Funston was born in New Carlisle, Ohio on November 9, 1865. His family moved to Allen County, Kansas in 1881, where his father quickly placed himself in the community, being elected to Congress in 1884. Fred was only 5’5″, but that was no barrier to him. While he failed the admissions test to West Point, he attended the University of Kansas, where among his friends was the future editor of the Emporia Gazette, William Allen White.
Failing to graduate, he took a variety of jobs. He was a trainman for the Santa Fe Railroad. In 1890 he was a reporter in Kansas City.
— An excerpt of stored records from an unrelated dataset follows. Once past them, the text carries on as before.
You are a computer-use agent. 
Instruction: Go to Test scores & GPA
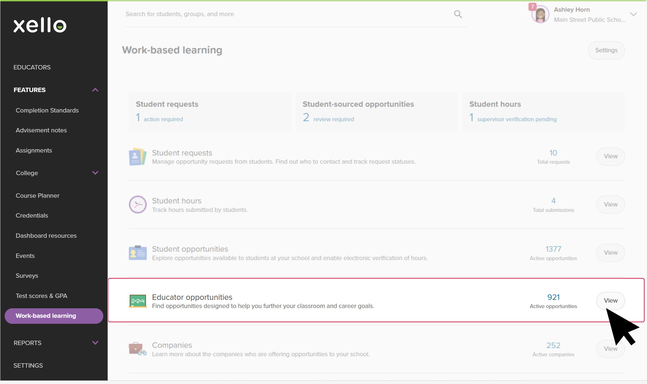click(x=41, y=296)
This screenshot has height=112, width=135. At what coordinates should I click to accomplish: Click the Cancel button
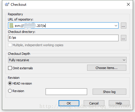click(x=94, y=103)
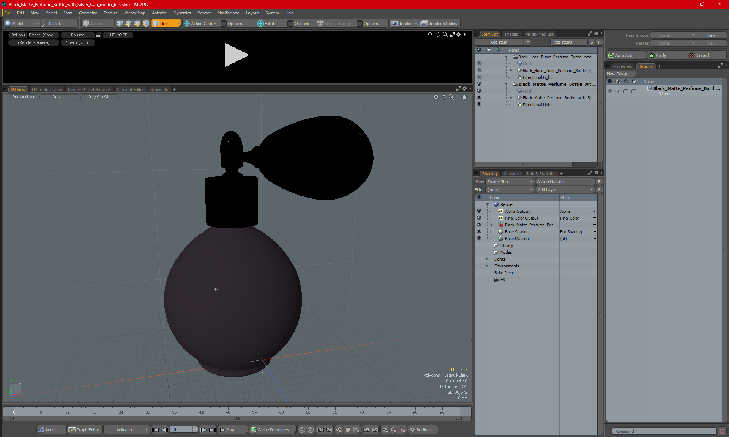Expand the Lights section in shader tree

pyautogui.click(x=488, y=259)
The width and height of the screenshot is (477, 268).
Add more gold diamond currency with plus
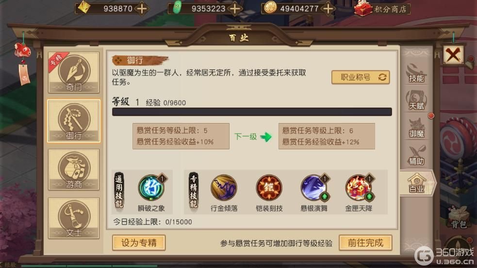coord(142,9)
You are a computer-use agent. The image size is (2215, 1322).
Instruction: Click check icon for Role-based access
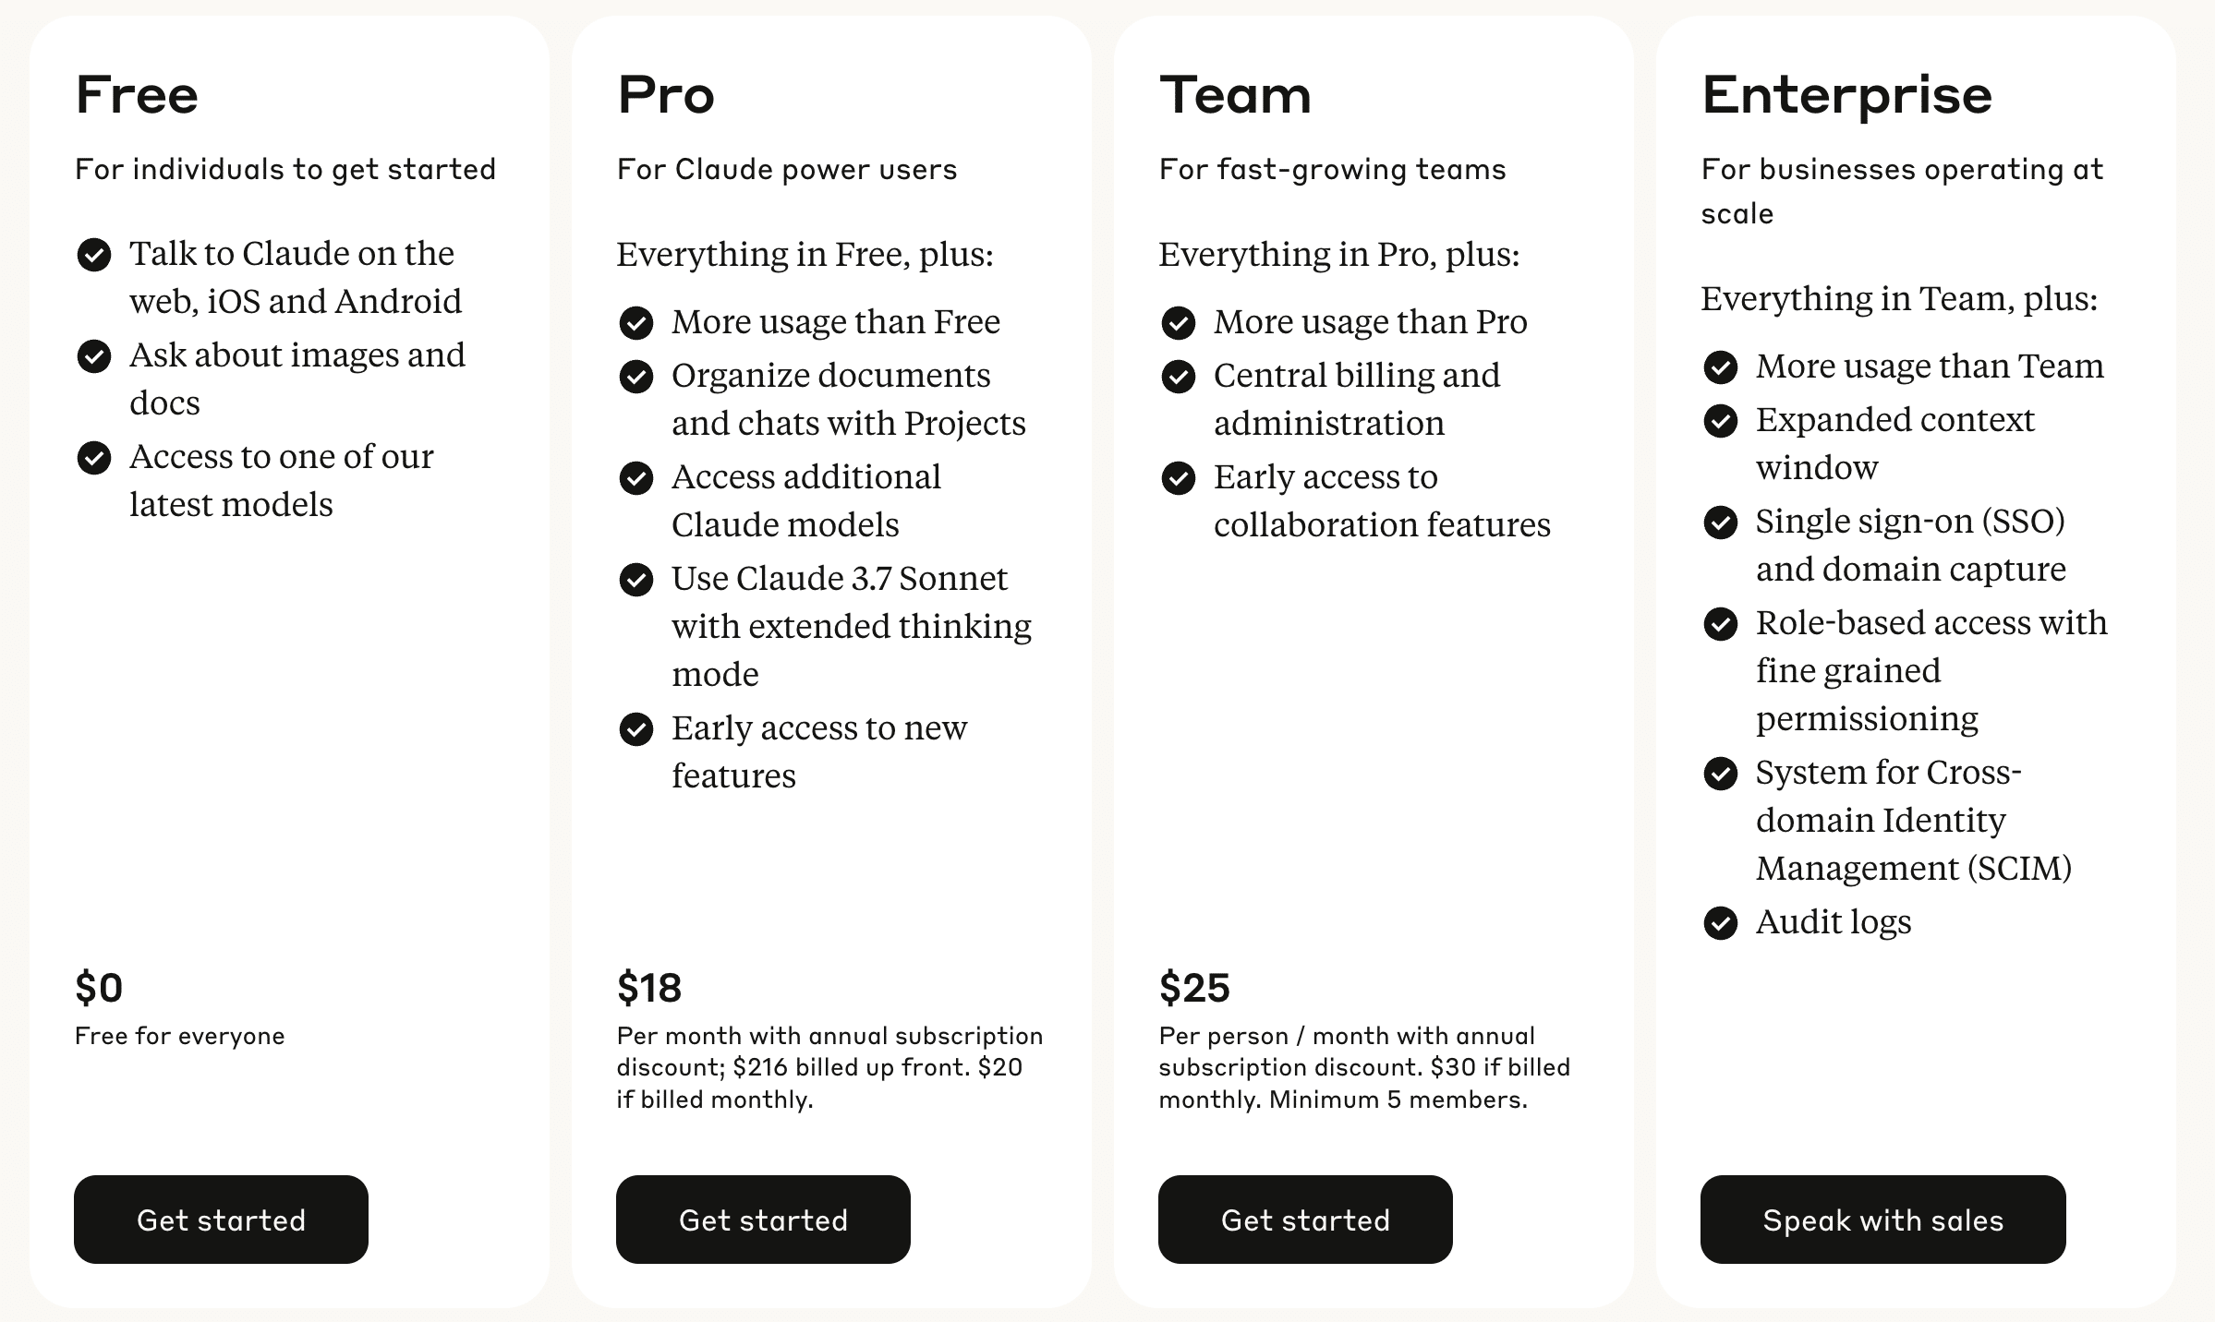(x=1721, y=623)
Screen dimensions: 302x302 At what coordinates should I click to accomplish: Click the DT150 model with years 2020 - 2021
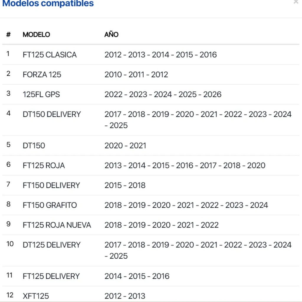[34, 146]
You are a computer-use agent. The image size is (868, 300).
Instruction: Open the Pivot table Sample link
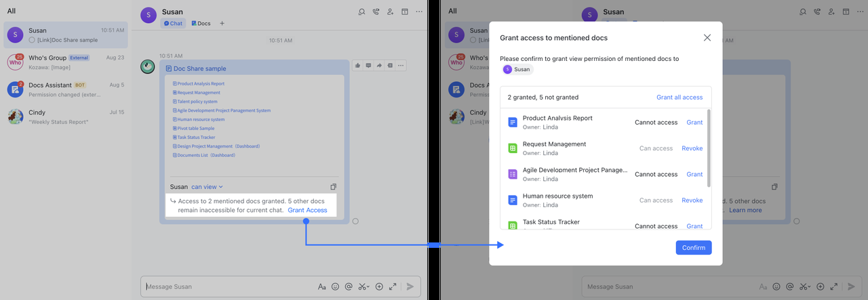[x=197, y=128]
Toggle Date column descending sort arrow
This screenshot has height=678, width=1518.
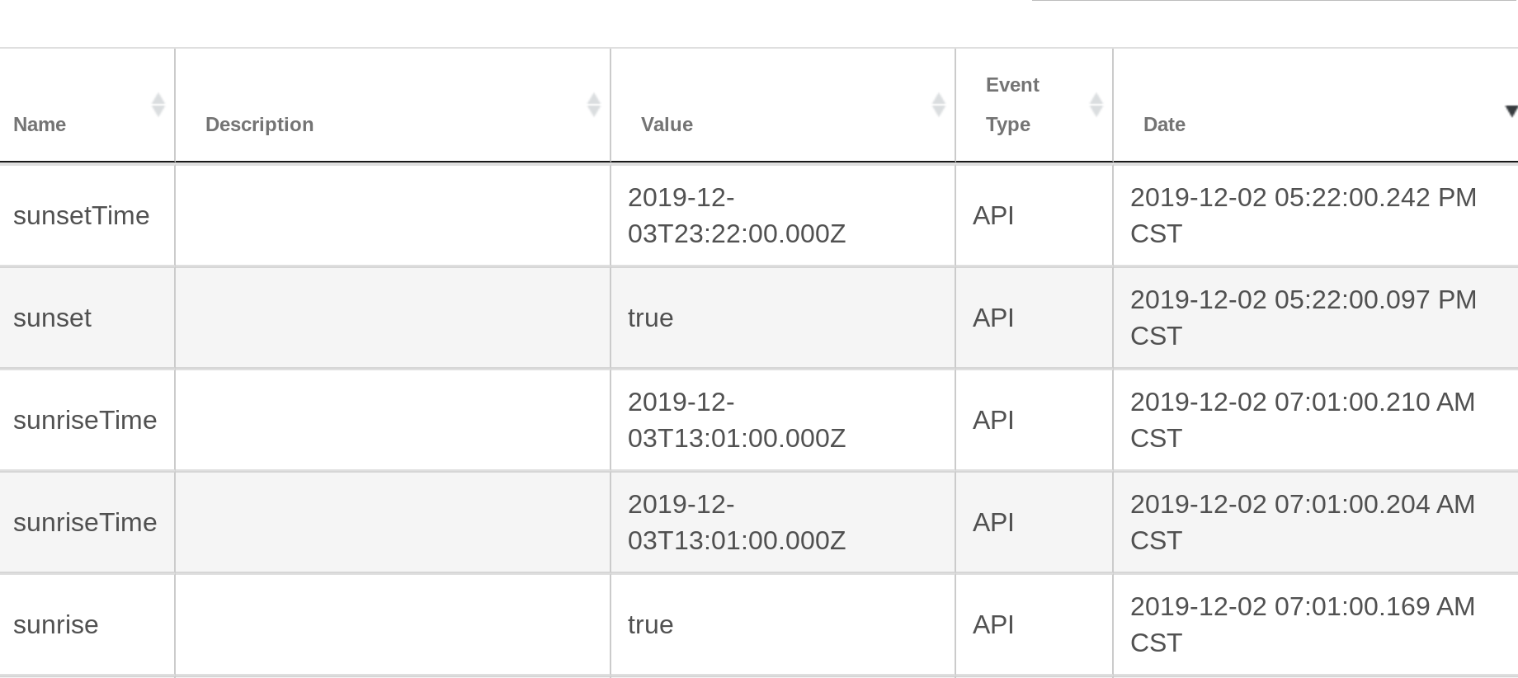(1511, 111)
He joined a surveying expedition of Death Valley, then worked for the Department of Agriculture in Alaska.
Finally, military experience came in the form of joining the Cuban Revolutionary Army in 1896. While at home on sick leave, he was appointed Colonel of the 20th Kansas Infantry in 1898. He led that regiment in the Philippines in the Spanish-American War, then the Philppine-American War. For bravery in that war, he would receive the Medal of Honor.
He would become a national hero when he took part in the capture of the Filipino President Emilio Aguinaldo in the latter war. This won him an appointment in the regular army.
Funston again won recognition in 1906 as the commanding general at the Presidio in San Francisco at the time of the 1906 Earthquake. He did receive considerable criticism at times for the way he carried out his duty, but he remained a top general in the army.
He was in charge of the army’s Southern Department at the time of Pancho Villa’s raid in 1916, sending his subordinate, John J. Pershing, after the Mexican general. This sets up the “what if.”
Before the American entry into the Great War, President Wilson favored naming Funston to head what became the Allied Expeditionary Force. But Funston was having health problems, and on February 19, 1917, Funston died of a heart attack at San Antonio. Pershing would get the command of the A.E.F.
We are left to wonder what might have been different had Funston been in command of the A.E.F. What would have happened to Pershing? Would we be talking about a WWI memorial at Funston Park in Washington?
Instead, there are tributes to Funston in San Francisco where he was remembered for his efforts in maintaining order following the earthquake, the training camp at Fort Riley would be named for him, and we remember Pershing more so than Funston. Such is the fate of history.